:: EXTRACTED MATERIAL ::

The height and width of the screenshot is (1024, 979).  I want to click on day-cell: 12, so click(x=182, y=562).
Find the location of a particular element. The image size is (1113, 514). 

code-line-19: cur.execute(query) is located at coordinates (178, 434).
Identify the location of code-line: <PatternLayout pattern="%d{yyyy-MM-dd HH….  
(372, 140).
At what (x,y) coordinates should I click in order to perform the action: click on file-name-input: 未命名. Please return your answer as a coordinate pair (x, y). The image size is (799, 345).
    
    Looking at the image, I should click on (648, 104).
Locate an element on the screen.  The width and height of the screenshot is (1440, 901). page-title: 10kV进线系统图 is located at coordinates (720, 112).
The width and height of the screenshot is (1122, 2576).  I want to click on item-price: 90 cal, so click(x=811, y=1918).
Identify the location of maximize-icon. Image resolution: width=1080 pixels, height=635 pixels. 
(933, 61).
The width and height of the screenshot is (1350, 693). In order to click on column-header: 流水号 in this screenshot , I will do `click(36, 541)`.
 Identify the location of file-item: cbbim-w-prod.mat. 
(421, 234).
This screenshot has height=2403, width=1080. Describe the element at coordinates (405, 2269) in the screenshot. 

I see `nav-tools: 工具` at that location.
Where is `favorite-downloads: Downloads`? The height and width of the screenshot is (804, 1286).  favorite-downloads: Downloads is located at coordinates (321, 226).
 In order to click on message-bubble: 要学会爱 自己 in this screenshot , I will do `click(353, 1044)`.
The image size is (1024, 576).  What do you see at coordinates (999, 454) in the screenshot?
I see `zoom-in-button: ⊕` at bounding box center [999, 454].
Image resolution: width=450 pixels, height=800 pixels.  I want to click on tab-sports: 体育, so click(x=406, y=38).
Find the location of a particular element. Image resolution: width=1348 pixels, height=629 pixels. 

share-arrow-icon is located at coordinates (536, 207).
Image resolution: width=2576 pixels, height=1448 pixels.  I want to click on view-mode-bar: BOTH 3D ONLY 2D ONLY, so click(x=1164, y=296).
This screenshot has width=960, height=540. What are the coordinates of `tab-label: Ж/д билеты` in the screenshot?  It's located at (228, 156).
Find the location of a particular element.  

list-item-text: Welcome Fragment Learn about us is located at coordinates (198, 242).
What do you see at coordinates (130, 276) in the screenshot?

:::

:: YOUR GOAL ::
List each line of the data above in which the word "element" appears.

:: OUTPUT OF THE EXERCISE ::
Find the location of a particular element. The image size is (1113, 514). 
Locate an element on the screen.  The width and height of the screenshot is (1440, 901). page-title: 10kV进线系统图 is located at coordinates (720, 112).
This screenshot has height=2403, width=1080. Describe the element at coordinates (405, 2269) in the screenshot. 
Find the location of a particular element. Image resolution: width=1348 pixels, height=629 pixels. 
Find the location of a particular element.  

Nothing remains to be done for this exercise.